Vaccination against Taenia taeniaeformis infection in rats using a recombinant protein and preliminary analysis of the induced antibody response

Abstract

Primary screening of a cDNA expression library of Taenia taeniaeformis oncospheres in lambda gt11 bacteriophage was carried out using rabbit anti-T, taeniaeformis oncosphere serum affinity-purified from oncosphere pellets. From approximately 1.6 x 10(5) plaques, 21 single clones that were positive with the affinity-purified antibodies were isolated. Sibling analysis revealed that 17 clones out of the 21 could be assigned to five different antigen families. Only family 1 was strongly recognized by a serum prepared in a rabbit against a partially purified host-protective oncosphere antigen fraction. The fragments of lambda DNA were inserted into a pGEX plasmid vector that encodes glutathione S-transferase (GST) of Schistosoma japonicum.
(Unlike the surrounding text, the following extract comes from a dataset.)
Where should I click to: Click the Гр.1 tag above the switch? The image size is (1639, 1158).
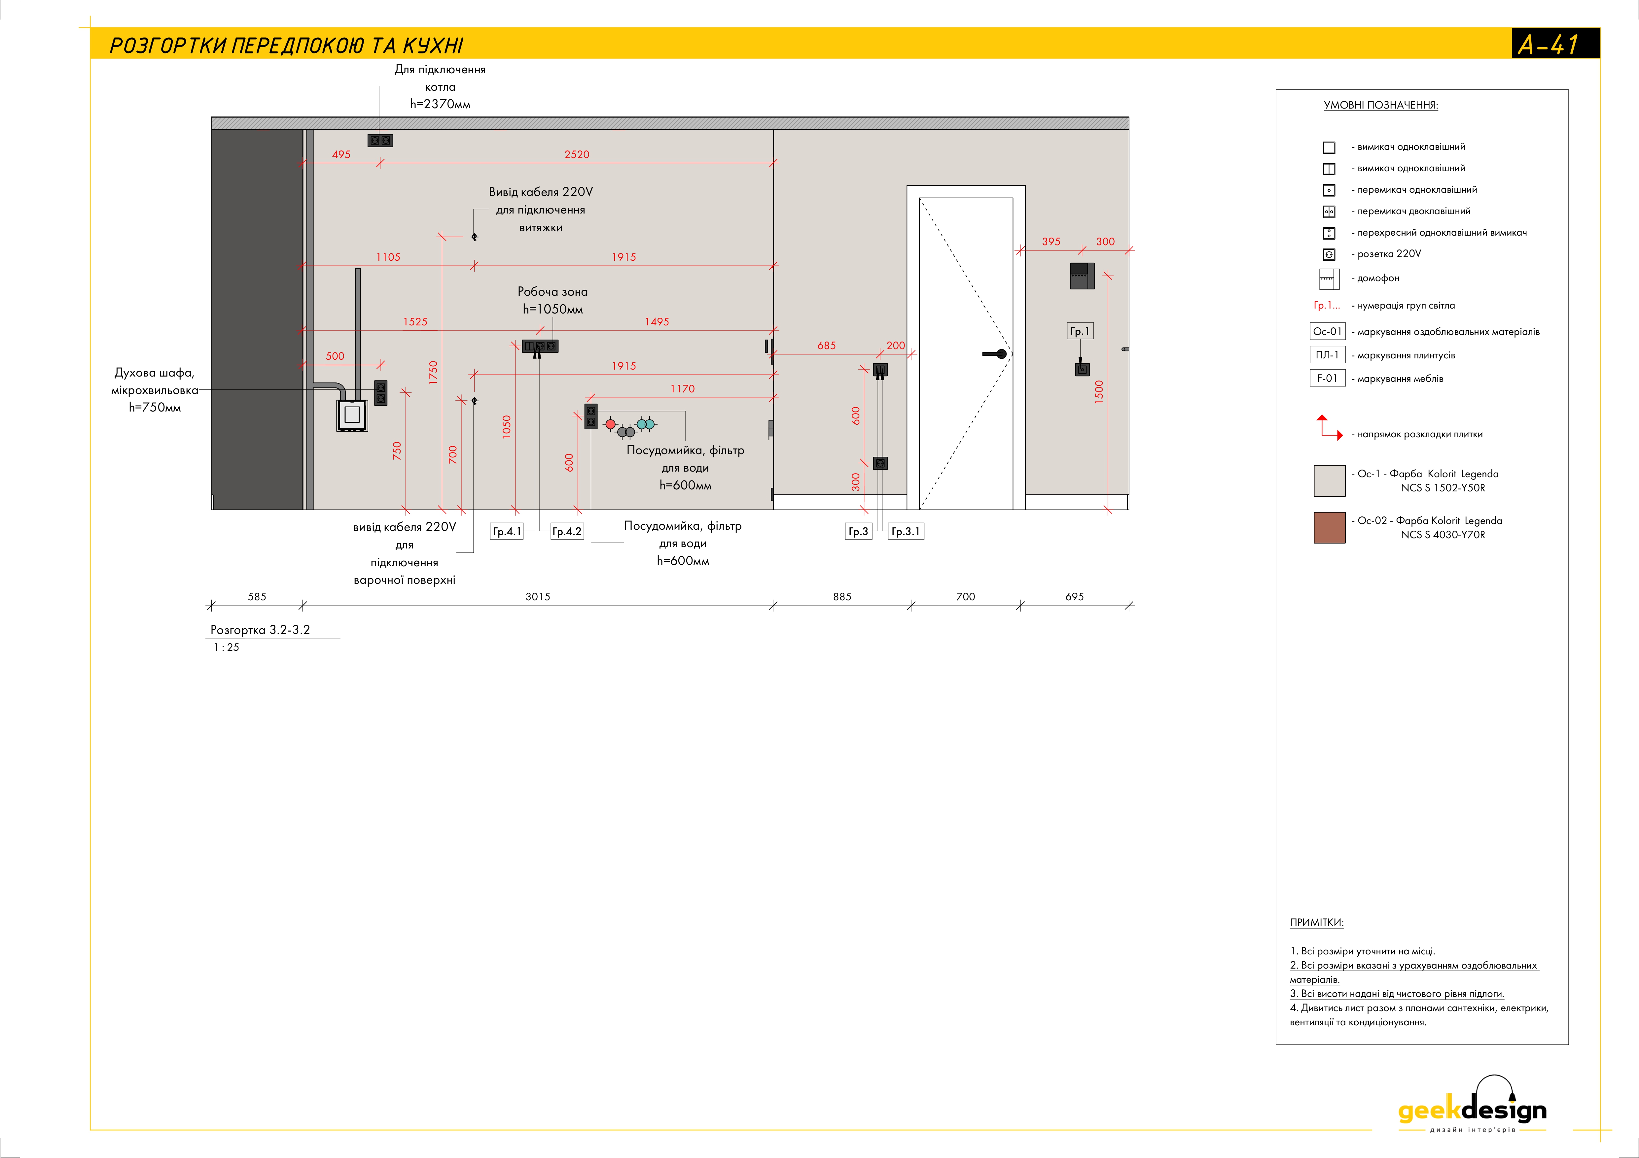[x=1079, y=331]
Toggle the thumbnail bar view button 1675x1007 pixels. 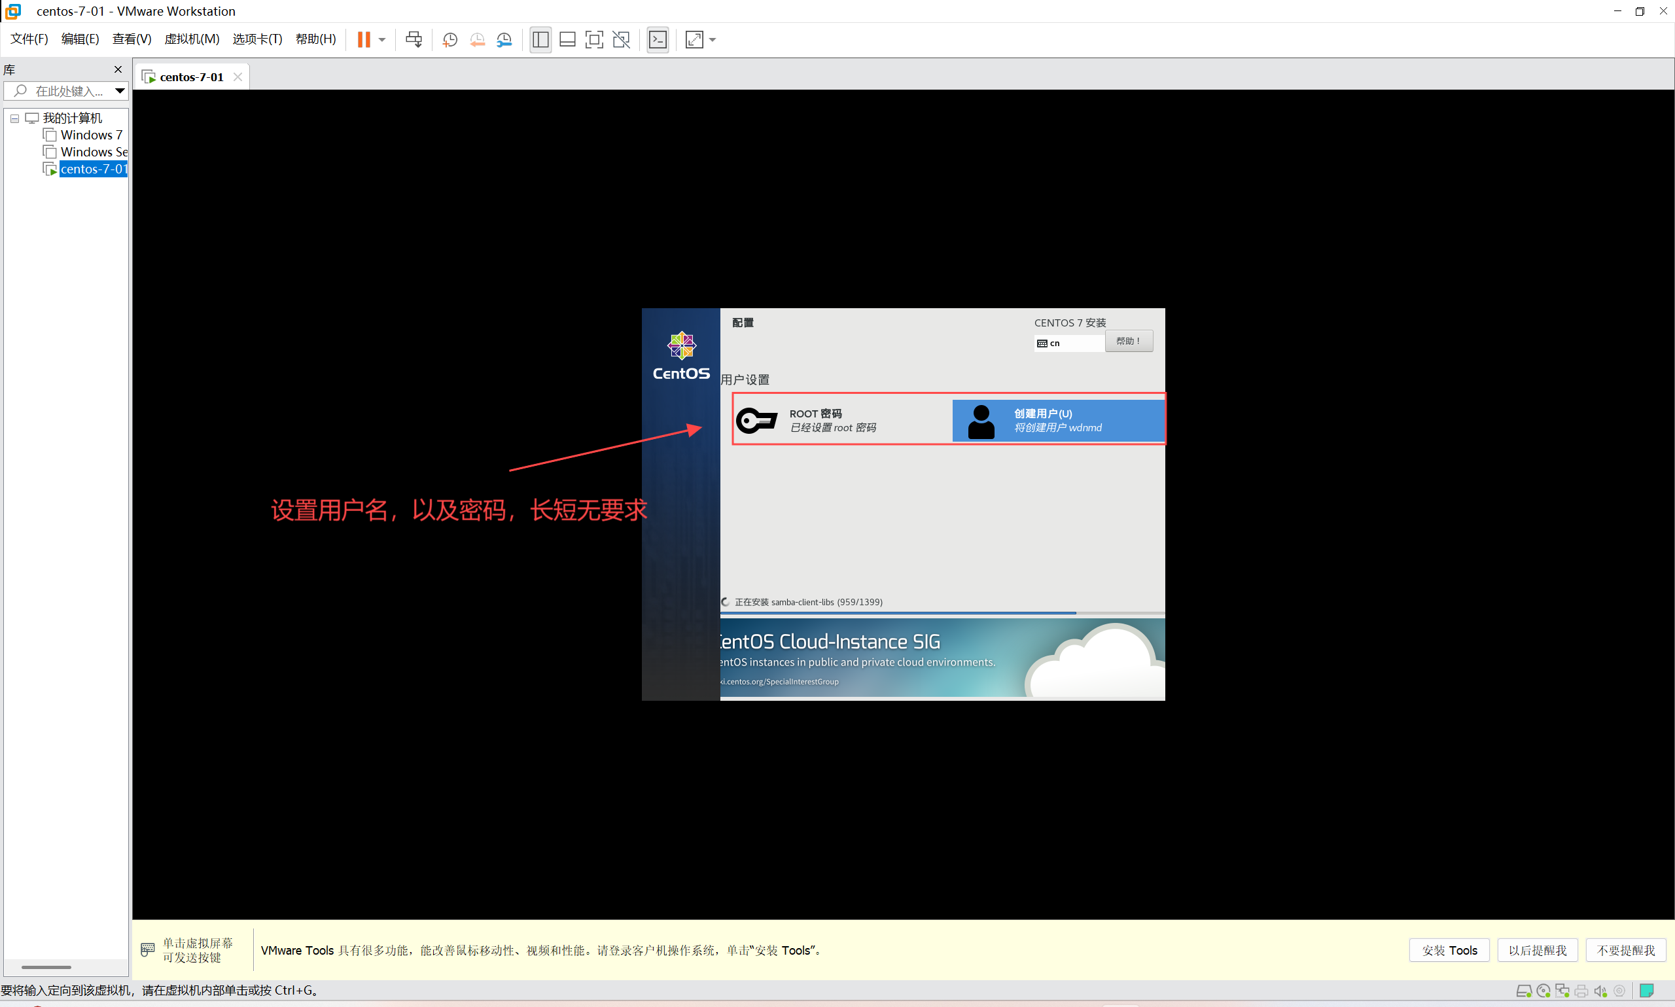click(567, 39)
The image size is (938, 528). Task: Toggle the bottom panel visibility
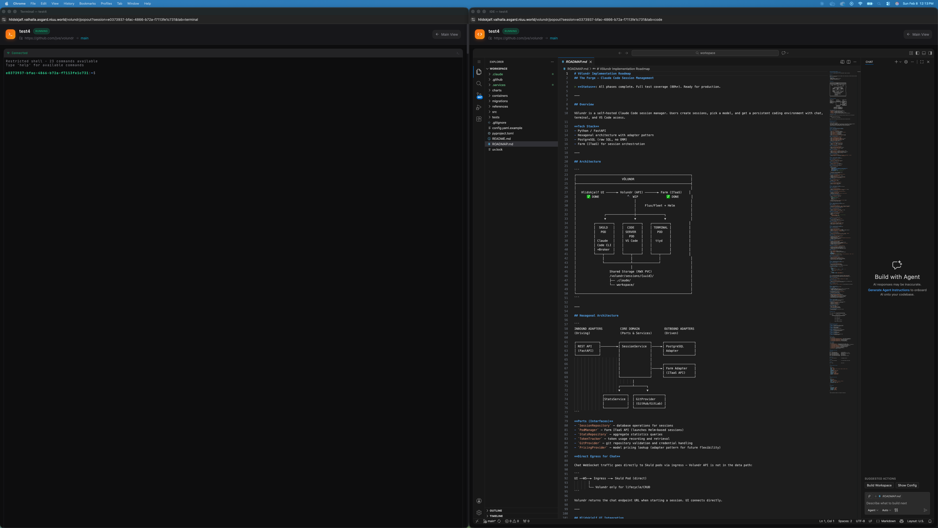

Clones designated TtO-18, -49.53 (family 1), 46 (family 2), 15 (family 3), 40 (family 4) and 66 (family 5) were established as subclones in pGEX-1 plasmid vectors which produced GST fusion proteins. All GST fusion proteins were soluble and recognized by anti-GST and anti-TtO sera. Three vaccination experiments with these fusion proteins using specific-pathogen-free Wistar rats revealed that all three fusion proteins of family 1 were exclusively effective against T. taeniaeformis oncosphere challenge with approximately 95% and 91% reductions in cystic metacestode and total metacestode recoveries, respectively. Rats vaccinated with fusion proteins of family 1 produced antibodies which reacted with a 21-kDa oncosphere antigen component which appeared to be a major oncosphere stage-specific antigen.